Recently proposed legislation would require sellers to collect sales and use tax on the sales price of certain services to California businesses.
On Feb. 5, 2018, California Senator Robert Hertzberg introduced a bill, which if enacted, would impose sales and use tax on purchases of services by businesses for benefit and use in California, effective Jan. 1, 2019. For services that benefit or are used by the purchaser’s California and non-California operations, a share of the services would be apportioned to California. The proposed tax rate has not yet been determined. Notably, the tax would not apply to purchases of services by individuals.

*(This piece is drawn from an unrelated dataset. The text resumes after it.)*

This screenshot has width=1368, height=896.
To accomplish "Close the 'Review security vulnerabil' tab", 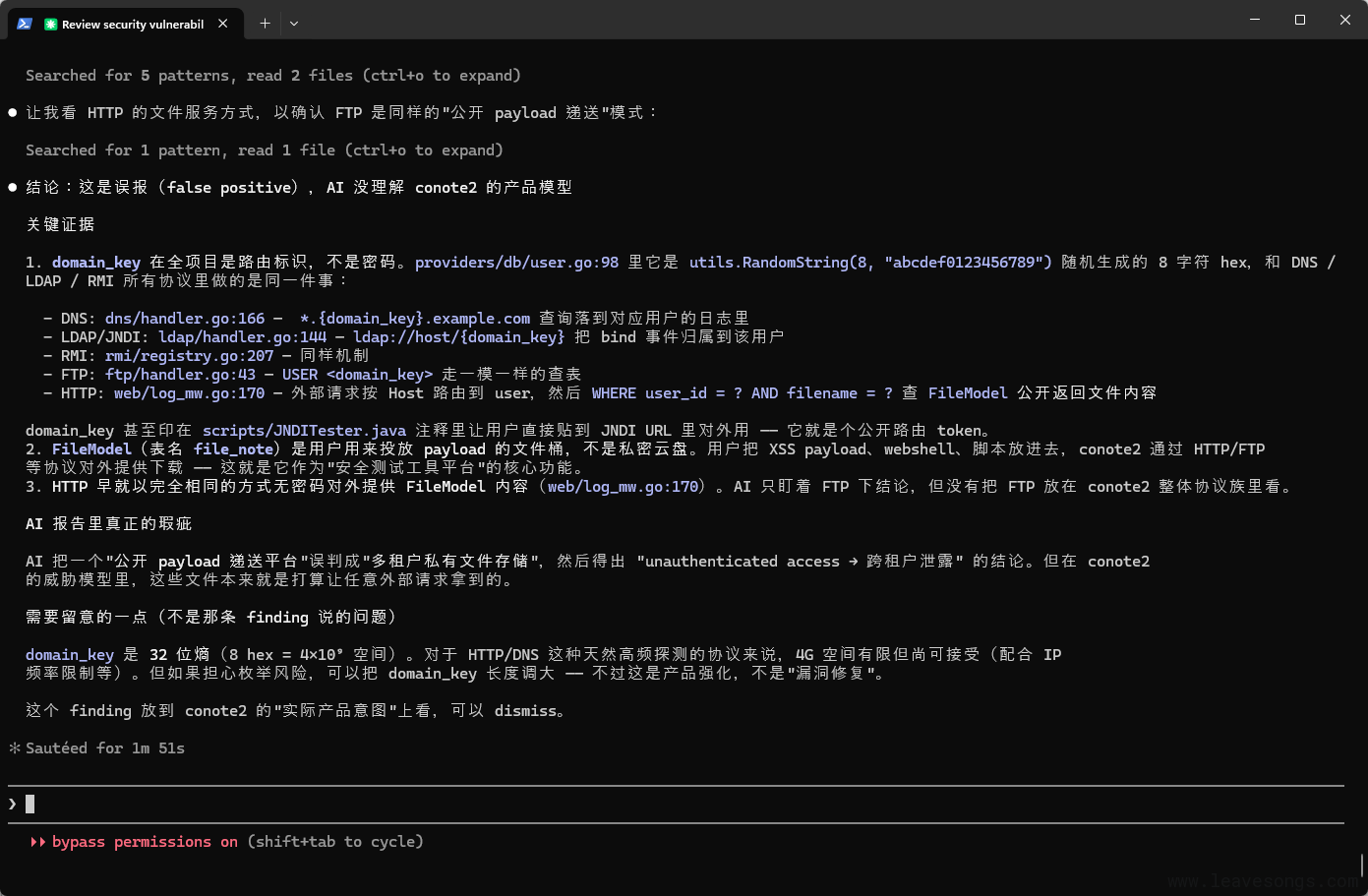I will (223, 24).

The proposed legislation provides an exemption for healthcare, education, and child care services, and interest and insurance payments subject to the California gross premiums tax. Presumably, non-exempt services would be subject to tax, including legal, accounting, maintenance, real estate brokerage, consulting, IT support, cloud computing, and advertising services. In addition, businesses with less than $100,000 of gross receipts in the previous four quarters would be exempt. The bill does not provide an explicit resale exemption or exemptions for services purchased in the provision of other services, so it is possible that the current version of the proposed legislation would seek to impose multiple levels of tax where services are purchased for resale. The bill would include a change in California statute that would result in taxpayers paying a higher tax, and therefore, would require approval by two-thirds of each house of the California Legislature in order to pass.

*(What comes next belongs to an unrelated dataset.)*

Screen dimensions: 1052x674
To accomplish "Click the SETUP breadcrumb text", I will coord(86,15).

Sellers of services and California business should continue to monitor the progress of this proposed legislation. If history is any guide, this bill might have a rocky road in the event it is enacted into law. Although a few smaller states impose their sales tax on a broad range of services, the last time a major state tried to do so was in 1987 when Florida expanded its sales tax to encompass most service transactions. Because advertising services were subject to tax under that 1987 law, there was a barrage of editorials from newspapers, television, and radio outlets which helped lead to the repeal of the tax after only six months. Similar proposals have failed in California in the past, but those bills sought to tax services purchased by both individuals and businesses. Given the significance of a tax on businesses purchasing services, such as software services, this bill is likely to be an important issue in this legislative session and may have subsequent amendments if it actually moves towards enactment.